* Problem statement *
Please copy, exactly as they appear below, the lines from the one containing "This screenshot has height=748, width=1568." through the one containing "You are a computer-use".

* Source information *
--- START ---

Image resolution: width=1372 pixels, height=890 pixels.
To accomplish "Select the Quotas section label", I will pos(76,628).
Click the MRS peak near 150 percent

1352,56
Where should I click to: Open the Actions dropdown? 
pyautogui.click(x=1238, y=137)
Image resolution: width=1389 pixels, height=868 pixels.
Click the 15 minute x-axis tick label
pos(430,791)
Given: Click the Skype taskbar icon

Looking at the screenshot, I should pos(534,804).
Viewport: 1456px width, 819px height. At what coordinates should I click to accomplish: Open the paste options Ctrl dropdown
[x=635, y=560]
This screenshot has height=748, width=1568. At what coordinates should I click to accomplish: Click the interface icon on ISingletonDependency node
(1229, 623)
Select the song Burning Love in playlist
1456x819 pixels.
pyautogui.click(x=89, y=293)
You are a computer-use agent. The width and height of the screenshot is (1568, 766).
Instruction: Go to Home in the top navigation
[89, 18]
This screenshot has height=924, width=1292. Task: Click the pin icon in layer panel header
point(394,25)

--- END ---

* Response *
This screenshot has height=748, width=1568. At what coordinates should I click to accomplish: Click the interface icon on ISingletonDependency node
(1229, 623)
Select the song Burning Love in playlist
1456x819 pixels.
pyautogui.click(x=89, y=293)
You are a computer-use agent. The width and height of the screenshot is (1568, 766).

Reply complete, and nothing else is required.